You know those horror stories you always hear about casting calls? The ones with the outrageous, sexist, racist demands for actors and actresses? I think I just found the film responsible for about 90% of them.
I can see them now:
Need three busty Asian models: one to go topless for a party scene then get stabbed in the neck with a sword; the second to dress in leather S&M gear and torture people before getting stabbed in the stomach with a sword; the third to wear lacy panties and get into a bare-knuckle catfight with another model.
Need several Middle Eastern actors: must be fluent in Arabic languages and familiar with prop weapons. Must provide own Taliban costumes.
Need middle-aged woman to play mother of days-old newborn: must have six-pack abs and no body fat.
There is so, so much wrong with Christian Sesma’s Vigilante Diaries that it takes all my willpower to not just give my laptop screen a Thousand Yard Stare. It’s an unholy mess of a movie, ill-conceived, poorly though-out, atrociously executed. It’s like if somebody searched the word “problematic” on tumblr, gathered the results, and built a movie out of them. It’s stupid, clichéd, insensitive, exploitative, and worst of all, it just isn’t any fun to watch.

= Assignment =
Write out the passage of the film review between "You know those" and "no body fat.", inclusive, word for word.

Collected data
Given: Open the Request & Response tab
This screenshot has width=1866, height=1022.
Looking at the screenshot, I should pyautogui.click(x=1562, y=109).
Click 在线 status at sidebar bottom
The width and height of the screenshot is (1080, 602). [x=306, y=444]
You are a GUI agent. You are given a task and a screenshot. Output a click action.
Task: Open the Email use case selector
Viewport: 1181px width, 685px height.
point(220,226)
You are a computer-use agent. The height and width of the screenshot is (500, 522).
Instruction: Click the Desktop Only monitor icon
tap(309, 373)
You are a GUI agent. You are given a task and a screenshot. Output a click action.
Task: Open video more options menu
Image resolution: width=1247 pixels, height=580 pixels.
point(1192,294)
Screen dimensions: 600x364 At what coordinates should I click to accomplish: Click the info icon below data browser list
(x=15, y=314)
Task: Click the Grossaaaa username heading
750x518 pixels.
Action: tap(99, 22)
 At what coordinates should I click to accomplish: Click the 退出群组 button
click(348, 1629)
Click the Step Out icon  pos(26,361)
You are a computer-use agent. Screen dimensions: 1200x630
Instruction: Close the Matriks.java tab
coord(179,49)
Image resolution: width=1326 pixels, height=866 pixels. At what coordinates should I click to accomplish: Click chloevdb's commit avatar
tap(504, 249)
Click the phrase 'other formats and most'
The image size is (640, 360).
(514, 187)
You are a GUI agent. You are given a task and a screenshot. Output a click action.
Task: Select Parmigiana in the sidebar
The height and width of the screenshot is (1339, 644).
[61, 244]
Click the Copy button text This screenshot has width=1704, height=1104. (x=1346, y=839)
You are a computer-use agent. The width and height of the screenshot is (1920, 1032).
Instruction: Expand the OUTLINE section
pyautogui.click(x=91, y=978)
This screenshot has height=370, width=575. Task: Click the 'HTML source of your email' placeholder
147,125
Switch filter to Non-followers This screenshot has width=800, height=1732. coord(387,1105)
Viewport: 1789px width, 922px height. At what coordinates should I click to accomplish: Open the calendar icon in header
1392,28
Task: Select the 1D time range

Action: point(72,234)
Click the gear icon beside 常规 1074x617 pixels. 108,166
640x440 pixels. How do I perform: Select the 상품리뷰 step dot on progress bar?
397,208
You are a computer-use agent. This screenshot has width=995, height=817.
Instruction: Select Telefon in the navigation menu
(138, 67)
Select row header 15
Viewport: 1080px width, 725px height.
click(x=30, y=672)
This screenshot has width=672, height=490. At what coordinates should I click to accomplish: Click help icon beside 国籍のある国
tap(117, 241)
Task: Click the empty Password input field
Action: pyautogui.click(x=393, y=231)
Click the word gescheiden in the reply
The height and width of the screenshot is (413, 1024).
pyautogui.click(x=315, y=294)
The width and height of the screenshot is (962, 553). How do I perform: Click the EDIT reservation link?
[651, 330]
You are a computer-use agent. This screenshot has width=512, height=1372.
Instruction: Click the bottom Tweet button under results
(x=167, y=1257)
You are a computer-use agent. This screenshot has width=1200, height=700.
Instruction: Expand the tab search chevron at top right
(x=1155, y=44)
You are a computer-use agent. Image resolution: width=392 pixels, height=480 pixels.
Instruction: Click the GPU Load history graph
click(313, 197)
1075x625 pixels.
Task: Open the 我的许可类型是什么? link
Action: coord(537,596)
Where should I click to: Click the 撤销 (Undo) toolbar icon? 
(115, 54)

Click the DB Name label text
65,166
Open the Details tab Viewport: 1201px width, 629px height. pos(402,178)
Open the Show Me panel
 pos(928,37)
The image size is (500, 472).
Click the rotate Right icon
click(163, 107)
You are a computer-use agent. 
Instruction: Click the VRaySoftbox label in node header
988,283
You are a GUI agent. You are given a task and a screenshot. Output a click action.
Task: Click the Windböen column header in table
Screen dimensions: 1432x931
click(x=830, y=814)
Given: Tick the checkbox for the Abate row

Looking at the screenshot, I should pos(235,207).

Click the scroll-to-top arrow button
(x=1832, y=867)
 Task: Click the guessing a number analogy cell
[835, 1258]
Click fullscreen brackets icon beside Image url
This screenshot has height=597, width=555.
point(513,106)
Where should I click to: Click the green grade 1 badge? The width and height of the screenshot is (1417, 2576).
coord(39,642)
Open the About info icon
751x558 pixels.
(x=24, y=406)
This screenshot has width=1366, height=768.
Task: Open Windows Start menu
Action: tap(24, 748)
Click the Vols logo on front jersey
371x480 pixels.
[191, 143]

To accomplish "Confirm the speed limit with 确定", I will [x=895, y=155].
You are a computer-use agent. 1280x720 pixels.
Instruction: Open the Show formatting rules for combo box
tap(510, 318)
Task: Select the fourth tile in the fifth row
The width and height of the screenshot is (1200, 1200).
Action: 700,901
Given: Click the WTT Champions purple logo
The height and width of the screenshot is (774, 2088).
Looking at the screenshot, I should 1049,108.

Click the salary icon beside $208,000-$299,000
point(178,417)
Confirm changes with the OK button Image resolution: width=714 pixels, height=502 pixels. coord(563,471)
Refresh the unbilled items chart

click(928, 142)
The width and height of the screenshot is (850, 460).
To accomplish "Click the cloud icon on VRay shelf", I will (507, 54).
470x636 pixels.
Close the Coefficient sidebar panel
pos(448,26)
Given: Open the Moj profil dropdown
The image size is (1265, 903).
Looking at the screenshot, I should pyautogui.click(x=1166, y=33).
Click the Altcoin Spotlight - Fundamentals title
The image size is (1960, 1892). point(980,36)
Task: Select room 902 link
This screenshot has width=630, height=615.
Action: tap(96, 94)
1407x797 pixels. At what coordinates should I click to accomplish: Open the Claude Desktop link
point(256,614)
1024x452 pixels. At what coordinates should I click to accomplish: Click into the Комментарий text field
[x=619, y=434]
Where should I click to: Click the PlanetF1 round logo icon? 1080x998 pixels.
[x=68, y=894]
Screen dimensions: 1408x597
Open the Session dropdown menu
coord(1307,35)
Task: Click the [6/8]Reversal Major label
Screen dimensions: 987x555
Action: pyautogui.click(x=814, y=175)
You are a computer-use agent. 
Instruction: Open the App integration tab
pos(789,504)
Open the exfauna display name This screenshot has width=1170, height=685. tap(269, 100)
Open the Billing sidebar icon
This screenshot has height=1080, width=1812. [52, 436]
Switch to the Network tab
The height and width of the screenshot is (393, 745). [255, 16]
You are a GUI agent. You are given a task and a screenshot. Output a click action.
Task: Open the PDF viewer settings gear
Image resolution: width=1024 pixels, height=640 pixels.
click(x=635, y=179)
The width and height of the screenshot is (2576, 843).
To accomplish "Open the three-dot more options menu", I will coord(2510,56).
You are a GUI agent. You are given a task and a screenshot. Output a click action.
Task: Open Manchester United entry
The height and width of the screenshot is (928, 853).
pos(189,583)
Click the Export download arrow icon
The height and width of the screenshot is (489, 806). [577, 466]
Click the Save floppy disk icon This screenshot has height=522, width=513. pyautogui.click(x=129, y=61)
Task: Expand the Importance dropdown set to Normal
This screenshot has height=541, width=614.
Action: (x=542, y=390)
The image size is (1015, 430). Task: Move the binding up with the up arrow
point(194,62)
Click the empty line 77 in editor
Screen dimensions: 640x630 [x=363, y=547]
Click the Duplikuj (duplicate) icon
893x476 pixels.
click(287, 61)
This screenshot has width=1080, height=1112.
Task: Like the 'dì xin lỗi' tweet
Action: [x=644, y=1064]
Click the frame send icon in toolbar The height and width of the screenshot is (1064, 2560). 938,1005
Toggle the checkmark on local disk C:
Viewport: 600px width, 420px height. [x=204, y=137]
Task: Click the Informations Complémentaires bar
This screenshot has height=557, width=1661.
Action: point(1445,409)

= Answer =
You know those horror stories you always hear about casting calls? The ones with the outrageous, sexist, racist demands for actors and actresses? I think I just found the film responsible for about 90% of them.
I can see them now:
Need three busty Asian models: one to go topless for a party scene then get stabbed in the neck with a sword; the second to dress in leather S&M gear and torture people before getting stabbed in the stomach with a sword; the third to wear lacy panties and get into a bare-knuckle catfight with another model.
Need several Middle Eastern actors: must be fluent in Arabic languages and familiar with prop weapons. Must provide own Taliban costumes.
Need middle-aged woman to play mother of days-old newborn: must have six-pack abs and no body fat.